Are they better off as individual strategies, or more robust when combined
For the contest, combined is likely stronger. At the fund level, combined signals are also advantageous due to the higher Sharpe, stability, and lower volatility. However, I would think under the new structure for the Q Fund, Quantopian would want to combine the individual algos themselves.
penalized by the volatility floor in the score calculation
I must have missed this -- I didn't realize the contest has a volatility floor. This further supports my critique that the contest favors algorithms with intermittent winning streaks over algorithms like yours with stability approaching 1.0.
I wonder whether it's better to increase your position concentrations at the final combination stage (via dropping the positions with the lowest weights and then re-normalizing the weights) as opposed to individually on each style composite. It seems like it should be, no?

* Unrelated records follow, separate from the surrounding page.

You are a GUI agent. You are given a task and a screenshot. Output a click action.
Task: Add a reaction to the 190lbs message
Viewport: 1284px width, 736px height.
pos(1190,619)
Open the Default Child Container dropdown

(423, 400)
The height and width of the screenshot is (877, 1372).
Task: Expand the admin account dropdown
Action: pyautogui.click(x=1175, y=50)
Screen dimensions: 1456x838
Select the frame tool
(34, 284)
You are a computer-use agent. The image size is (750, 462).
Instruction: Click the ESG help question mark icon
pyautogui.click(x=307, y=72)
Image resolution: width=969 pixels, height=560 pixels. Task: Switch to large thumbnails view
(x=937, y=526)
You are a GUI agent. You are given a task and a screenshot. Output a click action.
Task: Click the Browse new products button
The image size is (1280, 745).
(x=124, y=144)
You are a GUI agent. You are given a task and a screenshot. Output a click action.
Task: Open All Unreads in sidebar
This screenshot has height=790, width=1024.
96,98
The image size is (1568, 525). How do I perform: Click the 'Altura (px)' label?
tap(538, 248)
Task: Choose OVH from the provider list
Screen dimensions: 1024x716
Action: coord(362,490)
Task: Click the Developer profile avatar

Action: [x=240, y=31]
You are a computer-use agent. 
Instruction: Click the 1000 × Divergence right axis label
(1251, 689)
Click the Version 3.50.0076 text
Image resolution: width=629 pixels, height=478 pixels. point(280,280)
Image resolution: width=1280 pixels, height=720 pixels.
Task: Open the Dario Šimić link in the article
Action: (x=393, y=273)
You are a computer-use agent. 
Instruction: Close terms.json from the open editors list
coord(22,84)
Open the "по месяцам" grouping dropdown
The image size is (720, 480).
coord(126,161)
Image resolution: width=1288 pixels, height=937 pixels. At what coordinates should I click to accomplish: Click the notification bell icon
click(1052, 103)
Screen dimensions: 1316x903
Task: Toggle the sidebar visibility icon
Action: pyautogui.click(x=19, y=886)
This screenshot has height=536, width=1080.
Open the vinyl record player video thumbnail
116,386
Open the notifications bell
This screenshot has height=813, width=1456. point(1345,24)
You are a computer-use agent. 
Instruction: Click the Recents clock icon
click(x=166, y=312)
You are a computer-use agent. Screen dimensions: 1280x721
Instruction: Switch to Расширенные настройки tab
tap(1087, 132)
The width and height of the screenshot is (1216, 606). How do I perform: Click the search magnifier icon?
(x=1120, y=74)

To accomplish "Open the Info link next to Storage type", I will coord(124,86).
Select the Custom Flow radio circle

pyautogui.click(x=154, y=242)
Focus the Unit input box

Better to build simple models with sustainable SRs in the range 1.25 - 1.50 that generalize, in my opinion.
I agree it's better to build robust signals and avoid overfitting. However, often in these forums and in lectures and books experts claim that you should be exceedingly skeptical of strategies with high Sharpe Ratios. I don't buy it. If you combine enough "simple models with sustainable SRs in the range of 1.25 - 1.50", you'll soon enough arrive at SRs of 4.0 - 5.0+. I think one should be equally--or rather even more--skeptical of low Sharpe ratios. Happening upon a weak spurious correlation is orders easier than arriving at a strong spurious correlation. I don't see how a Sharpe Ratio of 1.25 in of itself will be any more sustainable than 4.5.
So what I'm getting at is, I don't think Joakim's 4.0+ Sharpe ratio in this super-composite should raise eyebrows any more than the 2.5 Sharpe Ratio algorithms it is comprised of. Each of those style composites is probably made up of three or four simple factors, each closer to the 1.25 - 1.5 SR range. Ultimately the question hinges on whether those individual factors are robust or overfit. It sounds like Joakim followed a pretty good process, but as you point out he may also be inclined to juice his in-sample SR.
Somewhere there's a thin line between juicing in-sample Sharpe ratio and making improvements that are somewhat predictive. If out-of-sample performance improves at all, is it not worth it?
Changing rebalance to close is a good start. What other wrenches can he throw in the gears to test robustness?